The novella is not so much a coming-of-age or coming-out story as the intimate personal account of a confused country boy who discovers love and himself. Covering the senior year of two best buddies in high school at the end of the 1950’s, this all happens in backwoods Arkansas, mostly at a remote truck stop café called Piney Hill, where young Ben is virtually a prisoner. The boy is swept up in an emotional whirlwind, besotted by a quixotic passion for the TV star Annette Funicello and at the same time bewildered by confusing feelings for his buddy Danny.
To download BAT IN A WHIRLWIND, Chapter 1. MAKING OUT as a free pdf file, right click here and select “Save Target (or Link) As.”

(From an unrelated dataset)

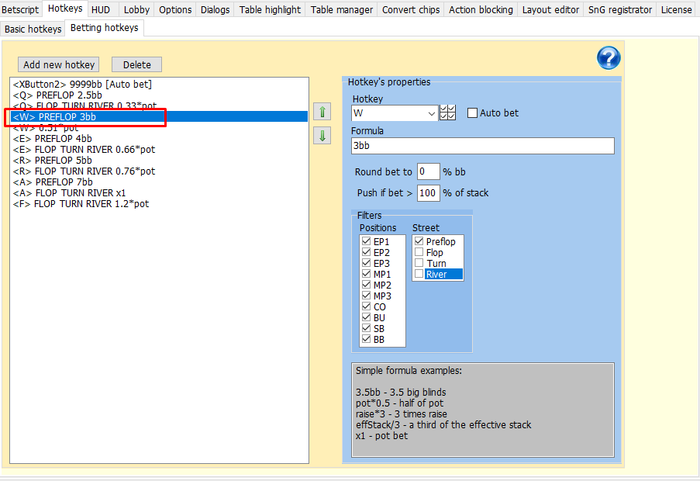
Task: Select the XButton2 9999bb Auto bet entry
Action: (96, 84)
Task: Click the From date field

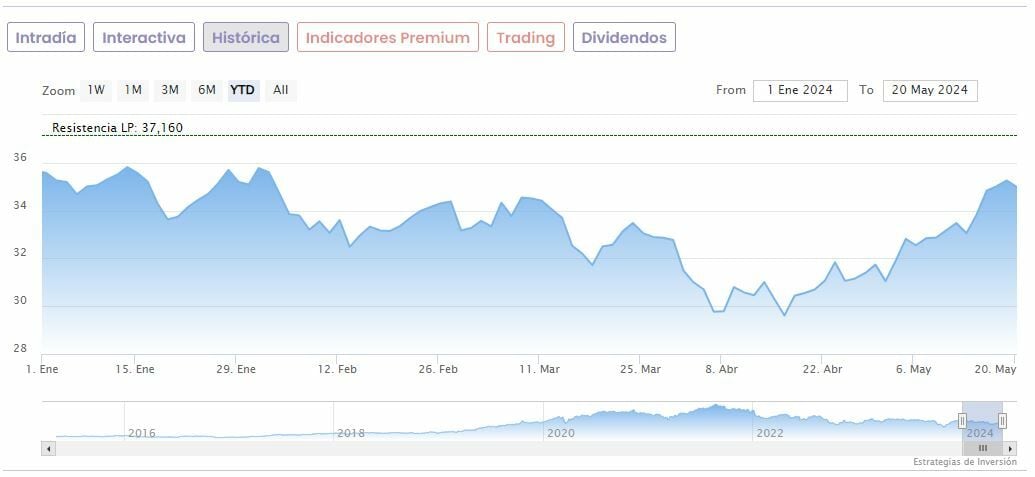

Here’s a brief sample from Chapter 1. MAKING OUT
….by the time we got back to Piney Hill [from deer-hunting], the sun was lowering. I got nervous about the time. Earlier this week I’d figured out that my darling Annette would be the special guest on American Bandstand today. She’d just been voted Most Promising Female Vocalist for 1959. When I popped into the café, the clock fortunately showed plenty of time to grab a cold RC Cola, run across the road to the house, and switch on the TV.
Bandstand was my other favorite TV show, a great party every day after the long boring school bus ride from Ashdown. All those cool kids and neat Dick Clark were like another special family for me. Kenny and Arlene were my favorites. Arlene looked so much like my Annette, almost as pretty, and Kenny had dark curls too, and brown eyes. He actually answered one of my fan letters once, something my darling Annette never did.
Once I got a postcard from Walt Disney with her pretty picture in response to the long Valentine poem I wrote (and illustrated). How lucky those Bandstand kids were to be near fabulous people like Annette, like when she was on the show singing “Tall Paul.” Her lovely black hair was longer now that she wasn’t a Mouseketeer anymore.
Today Dick played some good rock and roll, and I danced around the living room still in my red hunting cap. Then sure enough the guest was Annette. She came bouncing out from behind the curtain, so pretty in her white sweater and skirt. She swayed with the music of her new record, her beautiful smile beaming at the camera, and her raven hair even longer. I wasn’t sure I really liked it as much that way. It made her look so much more grown up and fancy.
Her delicate hand was hiding something at her throat. Of course, I knew the song was going to be “First Name Initial,” and I ached to see what she was wearing on the chain. At the end of the first verse, she suddenly let go of it. A B! I stared, entranced, as she sang,
I wear it at the soda shop, / I wear it at the record hop, / Ridin’ to a movie in your Jeep, / I wear it when I go to gym, / I wear it when I take a swim, / I even wear it when I sleep!
Fixated on Annette’s beauty, after the song I listened in anguish as she talked with Dick about Frankie Avalon and Fabian. When she mentioned Frankie, she grinned, and I could tell she was blushing. She called Paul Anka a tease and a practical joker. I couldn’t feel jealous about those guys because I really liked them too, like comrades in love for her. I really thought Frankie was super, and Fabian was so handsome, with a hairy chest just like mine. In the close-ups of my darling I nearly drooled admiring her dark eyes and hair.
She spent a while at the autograph stand signing all the kids’ books, her hand making the round shapes of that signature I knew so well from the magazines. Kenny slow-danced with her, and it made me feel so close, almost as though I could feel my famous darling in my arms. When Annette waved goodbye and went back behind the curtain, I fell down on the floor, overcome with romantic emotion. Those few moments of seeing her on the TV had been like the visit of an angel. My love for Annette was pure, almost religious adoration, untainted by anything physical, a truly grand passion.